Top of PAGE EXCERPT

| CRIME — Homicide — Causing or allowing death of child or vulnerable person — Defendant’s child killed by unlawful act of partner in same household — Judge directing jury that “significant” risk of harm by unlawful act meaning “more than minimal” risk — Whether judge wrong to direct jury on meaning of word “significant” — Whether “significant” bearing ordinary meaning — Domestic Violence, Crime and Victims Act 2004, s 5(1)(c)
R v Mujuru and another [2007] EWCA Crim 1249
CA: Moore-Bick LJ, David Clarke and Swift JJ: 25 May 2007
Where a jury was considering whether a person was guilty of an offence under s 5 of the Domestic Violence, Crime and Victims Act 2004 of causing or allowing the death of a child or vulnerable adult by the unlawful act of a person in the same household, when he was or ought to have been aware of a “significant” risk of serious physical harm, the term “significant” bore its ordinary, normal meaning.
The Court of Appeal (Criminal Division) so held when dismissing an appeal by Sandra Mujuru against her conviction at the Central Criminal Court (Judge Moss QC and a jury) on 11 April 2006 for an offence of causing or allowing the death of a child, namely her daughter, A, contrary to s 5 of the 2004 Act. She was also convicted of cruelty to a person under 16 by wilful neglect arising out of her failure to obtain treatment for A.
The defendant lived with her four-month-old daughter A and partner Jerry Stephens. Stephens committed a serious assault on A, resulting in serious injury for which neither he nor the defendant sought medical treatment. Some weeks later, Stephens inflicted a severe blow to A’s head resulting in her death.
S 5(1) of the 2004 Act provides: “A person (‘D’) is guilty of an offence if—(a) a child or vulnerable adult (‘V’) dies as a result of the unlawful act of a person who—(i) was a member of the same household as V, and (ii) had frequent contact with him, (b) D was such a person at the time of that act, (c) at that time there was a significant risk of serious physical harm being caused to V by the unlawful act of such a person, and (d) … (i) D was, or ought to have been, aware of the risk … (ii) D failed to take such steps as he could reasonably have been expected to take to protect V from the risk, and (iii) the act occurred in circumstances of the kind that D foresaw or ought to have foreseen.”
MOORE-BICK LJ, giving the reserved judgment of the court, said that the prosecution alleged that the defendant was aware that Stephens posed a significant risk of serious physical harm to A and failed to take such steps to prevent it. The defendant submitted that there was no case to answer, as there was no evidence of a significant risk of serious harm under s 5(1)(c) of the 2004 Act, or that she was or ought to have been aware of any such risk, and “significant” in that context bore its ordinary meaning. The judge rejected those submissions and directed the jury that “significant” in s 5(1)(c) of the 2004 Act meant simply “more than minimal”. His Lordship, applying the principles laid down in Brutus v Cozens [1973] AC 854, said that the wor “significant” was an ordinary English word in common general use and there was no reason to think that Parliament intended it to bear anything other than its normal meaning in s 5 of the 2004 Act. The decision as to whether the risk was significant was one of fact for the jury applying their collective understanding of the word significant. For those reasons the judge should not have sought to define it when directing the jury. However, as there was powerful evidence that Stephens represented a considerable risk to A, the judge was right to leave the case to the jury and his misdirection did not create a real danger of their convicting the defendant when they would not otherwise have done so. In the light of the evidence as a whole the conviction was safe and the appeal would be dismissed.

Bottom of PAGE EXCERPT
Top of GIVEN DATA

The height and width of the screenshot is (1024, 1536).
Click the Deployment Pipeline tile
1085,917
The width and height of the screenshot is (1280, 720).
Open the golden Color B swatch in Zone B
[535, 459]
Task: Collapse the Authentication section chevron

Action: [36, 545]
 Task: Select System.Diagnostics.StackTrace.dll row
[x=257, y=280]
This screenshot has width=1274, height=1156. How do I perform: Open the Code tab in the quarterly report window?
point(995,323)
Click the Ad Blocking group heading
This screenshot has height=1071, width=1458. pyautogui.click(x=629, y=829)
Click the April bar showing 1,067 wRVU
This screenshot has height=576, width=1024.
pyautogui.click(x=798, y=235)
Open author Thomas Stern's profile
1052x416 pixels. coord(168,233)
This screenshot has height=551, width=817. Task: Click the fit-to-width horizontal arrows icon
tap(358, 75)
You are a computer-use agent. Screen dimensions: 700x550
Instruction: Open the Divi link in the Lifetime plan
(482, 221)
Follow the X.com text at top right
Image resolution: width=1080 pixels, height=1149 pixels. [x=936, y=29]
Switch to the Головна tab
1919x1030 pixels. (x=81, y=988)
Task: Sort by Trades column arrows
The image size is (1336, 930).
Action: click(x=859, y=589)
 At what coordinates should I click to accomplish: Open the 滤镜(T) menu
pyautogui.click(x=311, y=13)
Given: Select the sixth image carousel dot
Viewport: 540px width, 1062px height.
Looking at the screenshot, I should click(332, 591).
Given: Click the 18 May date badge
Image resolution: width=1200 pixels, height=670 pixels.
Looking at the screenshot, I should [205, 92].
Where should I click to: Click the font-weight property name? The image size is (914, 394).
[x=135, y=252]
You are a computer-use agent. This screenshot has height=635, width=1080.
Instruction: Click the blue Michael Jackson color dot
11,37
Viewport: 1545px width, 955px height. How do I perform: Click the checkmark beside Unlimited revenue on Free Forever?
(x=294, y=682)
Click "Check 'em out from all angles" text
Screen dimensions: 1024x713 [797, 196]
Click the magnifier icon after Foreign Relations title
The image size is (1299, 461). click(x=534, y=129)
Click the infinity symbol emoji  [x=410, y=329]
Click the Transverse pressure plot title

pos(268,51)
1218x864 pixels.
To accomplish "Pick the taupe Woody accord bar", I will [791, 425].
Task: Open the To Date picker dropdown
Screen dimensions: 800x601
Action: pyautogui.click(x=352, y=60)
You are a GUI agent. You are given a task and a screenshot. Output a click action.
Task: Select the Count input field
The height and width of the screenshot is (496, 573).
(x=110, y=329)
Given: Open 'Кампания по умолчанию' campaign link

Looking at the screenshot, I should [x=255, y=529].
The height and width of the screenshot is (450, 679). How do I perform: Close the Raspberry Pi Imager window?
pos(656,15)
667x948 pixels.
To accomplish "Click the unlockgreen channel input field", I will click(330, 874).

Bottom of GIVEN DATA

• **TASK INSTRUCTIONS**:
Quote the case report above from "The Court of" to "in her death.", word for word.

• **ANSWER FOR THIS EXERCISE**:
The Court of Appeal (Criminal Division) so held when dismissing an appeal by Sandra Mujuru against her conviction at the Central Criminal Court (Judge Moss QC and a jury) on 11 April 2006 for an offence of causing or allowing the death of a child, namely her daughter, A, contrary to s 5 of the 2004 Act. She was also convicted of cruelty to a person under 16 by wilful neglect arising out of her failure to obtain treatment for A.
The defendant lived with her four-month-old daughter A and partner Jerry Stephens. Stephens committed a serious assault on A, resulting in serious injury for which neither he nor the defendant sought medical treatment. Some weeks later, Stephens inflicted a severe blow to A’s head resulting in her death.